Zum Deutschlandplan des SPD-Kanzlerkandidaten Frank-Walter Steinmeier und seinem Vorhaben, vier Millionen neue Arbeitsplätze zu schaffen, erklärt die Harzer Bundestagsabgeordnete Elke Reinke (DIE LINKE):
Zum Deutschlandplan des SPD-Kanzlerkandidaten Frank-Walter Steinmeier und seinem Vorhaben, vier Millionen neue Arbeitsplätze zu schaffen, erklärt die Harzer Bundestagsabgeordnete Elke Reinke (DIE LINKE):
"Die Pläne von Steinmeier sind nichts anderes als leere Wahlversprechen. Er war schließlich maßgeblich daran beteiligt, die Agenda 2010 in die Wege zu leiten. Hartz IV hat er mit verbrochen. Diese so genannten Reformen brachten die Zerschlagung der gesetzlichen Rente und des Gesundheitswesens, Armut und Ausgrenzung per Gesetz sowie Arbeit zu Hungerlöhnen. Steinmeier schweigt sich nicht nur über die Finanzierung seines neuen Jobwunders aus, sondern auch, wie er es umsetzen will. Ich befürchte, dass vor allem prekäre Beschäftigung weiter zunehmen wird. Es macht mich zornig, wenn der SPD-Kanzlerkandidat von ehrgeizigen Fernzielen und visionärer Politik redet. Sind die Menschen im Land mit der Agenda-2010-Politik nicht schon genug gestraft?
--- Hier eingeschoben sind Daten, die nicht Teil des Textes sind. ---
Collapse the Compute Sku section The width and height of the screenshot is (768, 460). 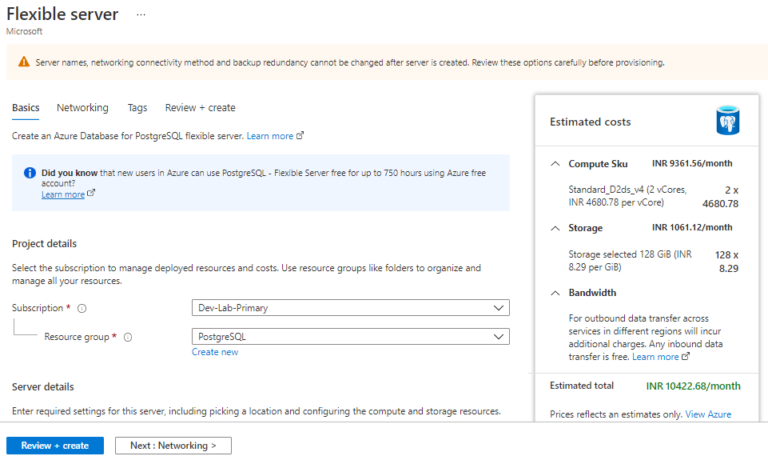(556, 163)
Der Prediger des Lohndumping und Agenda-Erfinder Steinmeier hätte in rund zehn Jahren Regierungsbeteiligung mit seiner SPD genug Gelegenheit gehabt, für mehr gut bezahlte Arbeit sowie für eine gerechte Sozialpolitik zu sorgen.
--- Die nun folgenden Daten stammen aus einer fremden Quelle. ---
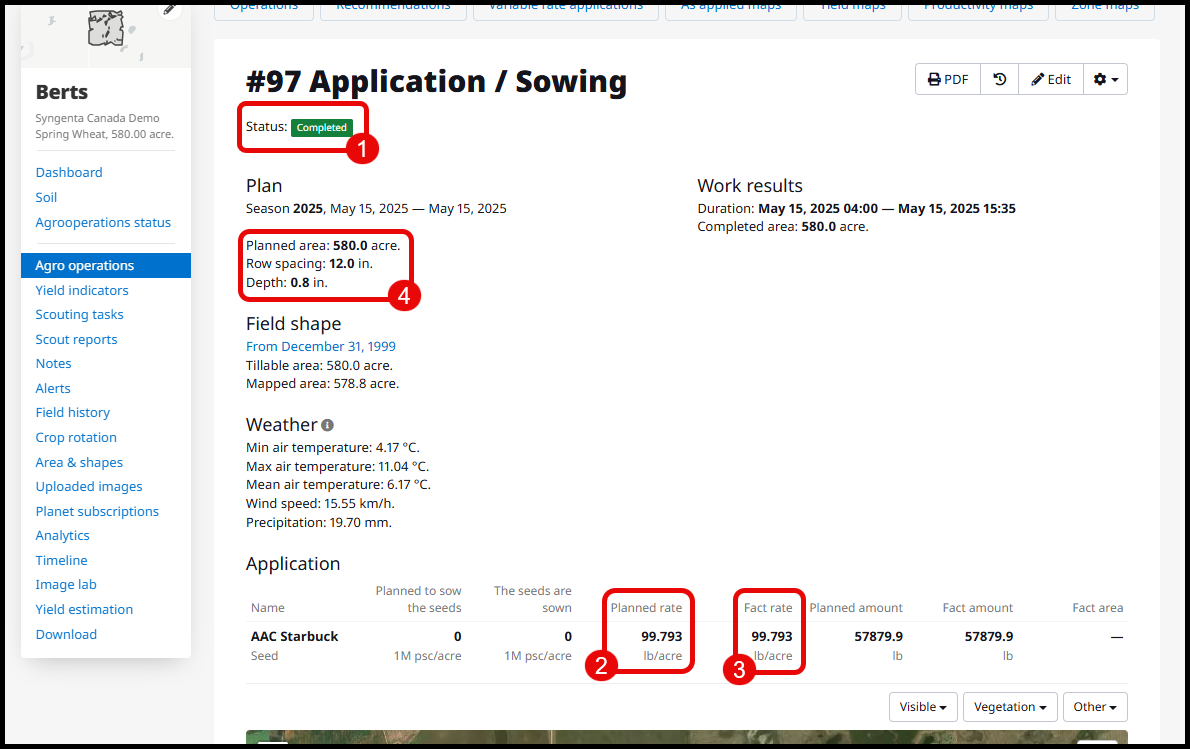
Task: Print the operation using the PDF button
Action: pos(947,80)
DIE LINKE fordert nicht nur einen flächendeckenden gesetzlichen Mindestlohn, sie will ihn, im Gegensatz zur SPD, auch beschließen. Mit Unterschriftenaktionen allein ist es nicht getan! Man wird um eine Arbeitszeitverkürzung bei vollem Lohnausgleich nicht länger herum kommen. Wir wollen eine Million neue Stellen im öffentlichen Dienst schaffen und zwar seriös finanziert, unter anderem durch eine Börsenumsatzsteuer, Millionärssteuer und einen höheren Spitzensteuersatz für Bestverdienende.
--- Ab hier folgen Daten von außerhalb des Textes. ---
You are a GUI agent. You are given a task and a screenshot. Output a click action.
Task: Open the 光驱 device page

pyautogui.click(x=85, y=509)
Für Menschen ohne Erwerbsarbeit brauchen wir eine wirkliche soziale Grundsicherung, frei von Sanktionen, und als ersten Schritt dahin einen höheren Regelsatz von monatlich 500 Euro.
Was wir allerdings nicht brauchen, ist eine Agenda 2020 mit "Steinmeier I-IV"!"